>> start Extracted records
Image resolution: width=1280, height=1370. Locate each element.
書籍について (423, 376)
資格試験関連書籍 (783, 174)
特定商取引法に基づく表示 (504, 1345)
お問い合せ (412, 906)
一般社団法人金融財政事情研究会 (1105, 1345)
>> end Extracted records
- _The task_
Can you retype all of the rows above, character for character, with nothing changed?

- _Correct answer_
Image resolution: width=1280, height=1370. Locate each element.
書籍について (423, 376)
資格試験関連書籍 (783, 174)
特定商取引法に基づく表示 (504, 1345)
お問い合せ (412, 906)
一般社団法人金融財政事情研究会 (1105, 1345)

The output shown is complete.